TASK BRIEF: Replace "Task" with "Instruction" throughout the records below, leaving every other part as it is.
____ ENTRIES SHOWN
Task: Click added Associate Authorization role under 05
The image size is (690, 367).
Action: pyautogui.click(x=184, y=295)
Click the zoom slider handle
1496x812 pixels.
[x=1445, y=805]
________
EXERCISE ANSWER:
Instruction: Click added Associate Authorization role under 05
The image size is (690, 367).
Action: pyautogui.click(x=184, y=295)
Click the zoom slider handle
1496x812 pixels.
[x=1445, y=805]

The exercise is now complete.